COP26 was a story of two hemispheres. In this, it reflected the general character of the climate change debate over the past twenty years. On one hand, we have strong headline commitments, with Glasgow bringing encouraging announcements on methane, deforestation, fossil fuel subsidies and the phase-out of coal power. On the other hand, however, there remains a set of fundamental tensions standing in the way of decisive action that can have a real, lasting impact.
Those nations best placed to fulfill commitments to decarbonise are also the most developed. This accounts for their current, inordinately high emissions, as well as the limited political will amongst those who still believe that to act on climate change would require giving away their high quality of life. Rhetorically, as well as practically, this has too often translated into an expectation that the least developed stay that way. This tension hung over negotiations at COP, where promising discussion of reparations for the victims of climate change ‘loss and damage’ – overwhelmingly located in less-developed countries – was backlit by the continued inability of developed nations to provide the $100bn a year in climate finance required under the Paris Agreement.
It is clear that the energy transition cannot wait. The catastrophic effects of 1.2 degrees of warming are already apparent, and so long as our dominant modes of power generation – those that enable everything from lightbulbs, to cement production, to transport and communications – continue to belch emissions into the atmosphere, these will only intensify. But it is also obvious that the pathway toward a low-carbon future is littered with inequities, both in the capacity to commence this transition, and exposure to the effects of a failure to do so.
In the case of Africa, a disproportionate number of its 1.2bn people are on the frontlines of the ecological, economic and health consequences of climate change. To an extent, this reflects the natural environment in which they live and work. But such outcomes should not be naturalised, instead it should be acknowledged that the vulnerability of many Africans to damaging climate impacts reflects the low levels of resilience afforded by the comparatively under-resourced economic, governance and infrastructural systems on the continent. It is no coincidence that 55 per cent of PIDG’s investments are in fragile and conflict-affected states.
Meanwhile, Africans contribute just 4 per cent of global emissions, and remain exposed precisely because they have not had the benefit of the two centuries of carbon-intensive development enjoyed by the global North. While many nations, regions and cities across Europe, North America and Australasia scan for opportunities to clean up their electricity grids, we are reminded that more than half of sub-Saharan Africa still has no access to electricity at all.
So while there is an urgent need to decarbonise, it must not be done at the expense of the vulnerable and blameless. Instead, a just transition is necessary, ensuring that those currently reliant on fossil fuels for their livelihoods and development prospects are given the support, protection and investment required to thrive in a zero-carbon world.
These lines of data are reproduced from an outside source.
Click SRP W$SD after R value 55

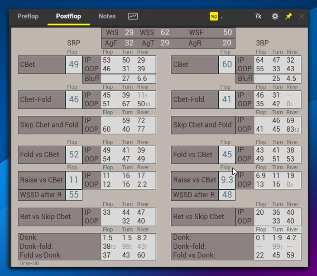(74, 195)
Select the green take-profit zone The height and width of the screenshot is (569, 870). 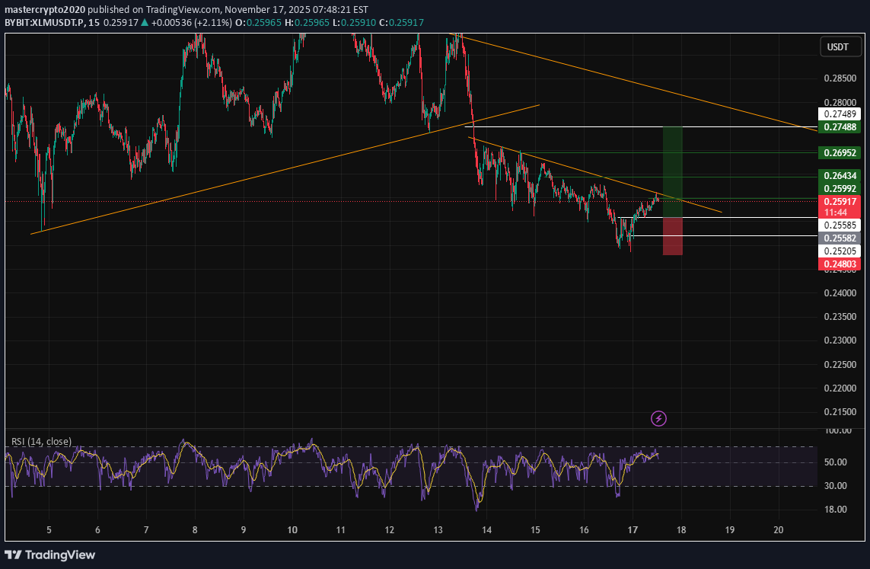click(x=672, y=171)
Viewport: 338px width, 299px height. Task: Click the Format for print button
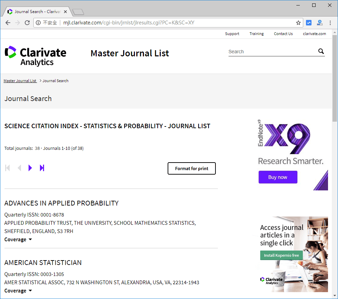(191, 168)
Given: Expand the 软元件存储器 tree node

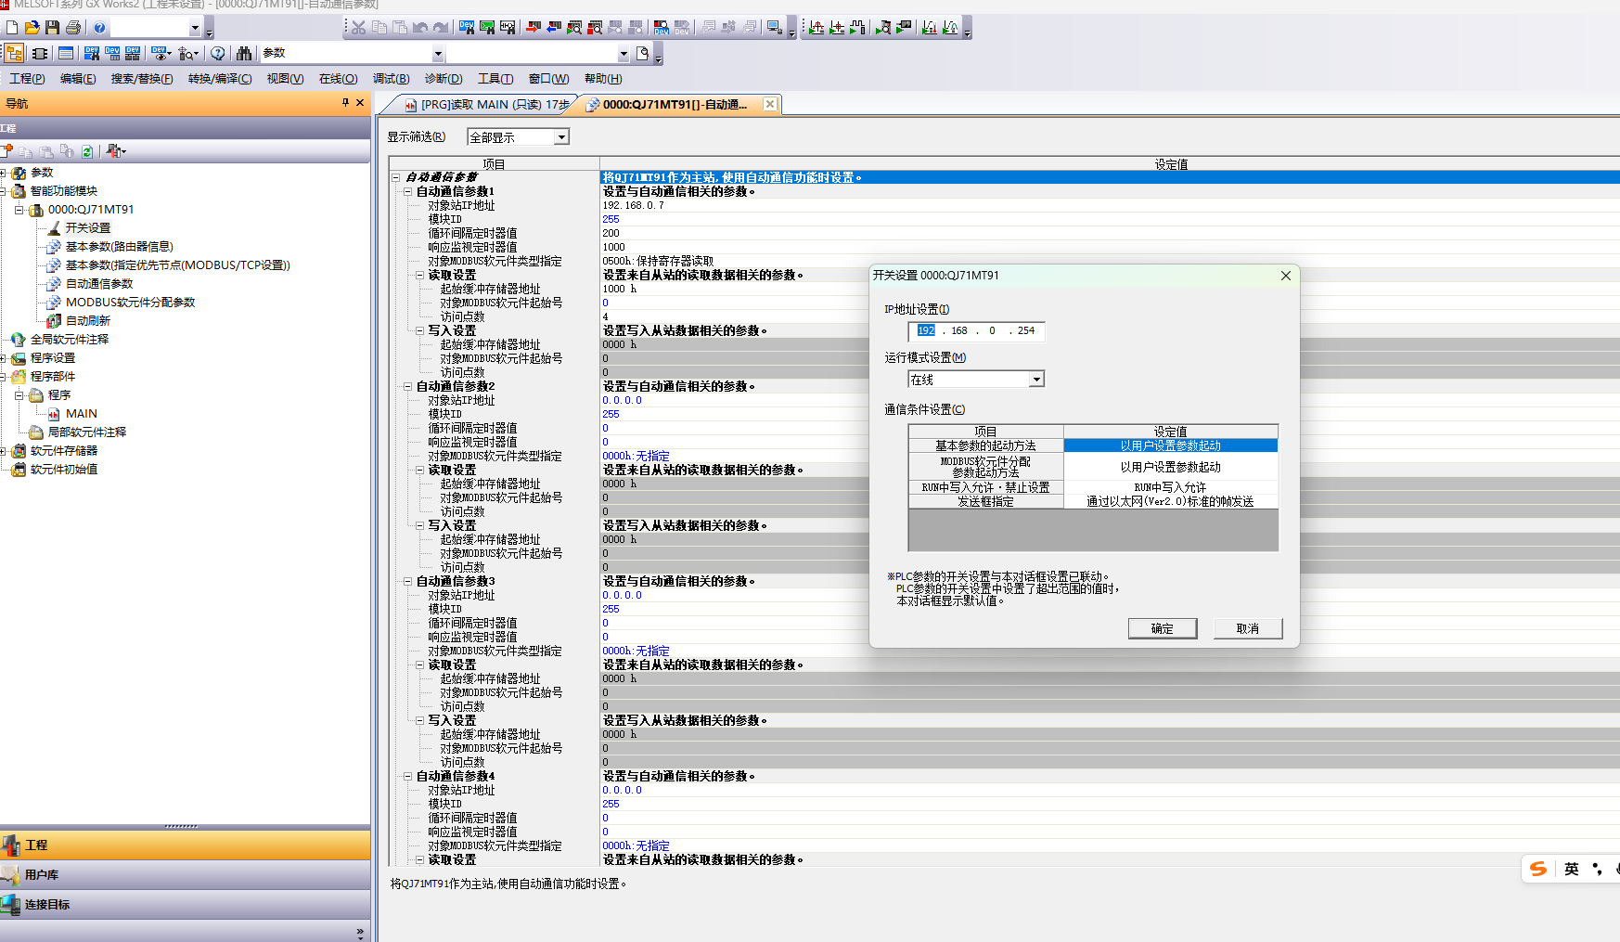Looking at the screenshot, I should (4, 451).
Only when emissions reductions are integrated with genuine and consistent improvements in their quality of life will we be able to say that we are taking climate change seriously.
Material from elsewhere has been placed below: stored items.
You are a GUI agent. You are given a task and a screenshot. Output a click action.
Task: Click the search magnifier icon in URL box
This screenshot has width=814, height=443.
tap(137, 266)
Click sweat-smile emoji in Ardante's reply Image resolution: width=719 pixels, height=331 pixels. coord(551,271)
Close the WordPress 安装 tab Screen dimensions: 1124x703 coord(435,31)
This is not a new idea. Sustainable development has been a central UN framework since the 1992 Earth Summit in Rio de Janeiro. What is new, however, is the proliferation of tools and approaches leveraging the unparalleled technological and financial innovations of the 21st century. Even as developed countries fail to stump up under the Paris Agreement, climate finance has increased exponentially, with sustainable investment globally reaching $4tn as a dense network of banks, exchanges, funds and other institutions funnel capital to where it is needed most. Similarly, cutting-edge, climate-aligned infrastructure in less-developed areas allows the unlocking of vast quantities of human and financial capital whilst systematically lowering future emissions trajectories.
PIDG’s Kenyan green bond, issued to finance the construction of certified low-carbon housing for thousands of university students in Nairobi, is a case in point, while its renewable energy projects across Uganda, Tanzania, Malawi, Senegal and a host of other nations offer the benefits of distributed, low-carbon electrification across rural, remote and critically underserved areas.
But this does not come cheap. At COP26, the failure of wealthy countries to provide adequate assistance to their less-developed counterparts hobbled the insertion of strong language on the energy transition in the final treaty text. More funding, more strategically invested, will be required for the world to truly shift the dial on climate change.
The cause of justice requires it, and human survival demands it be done.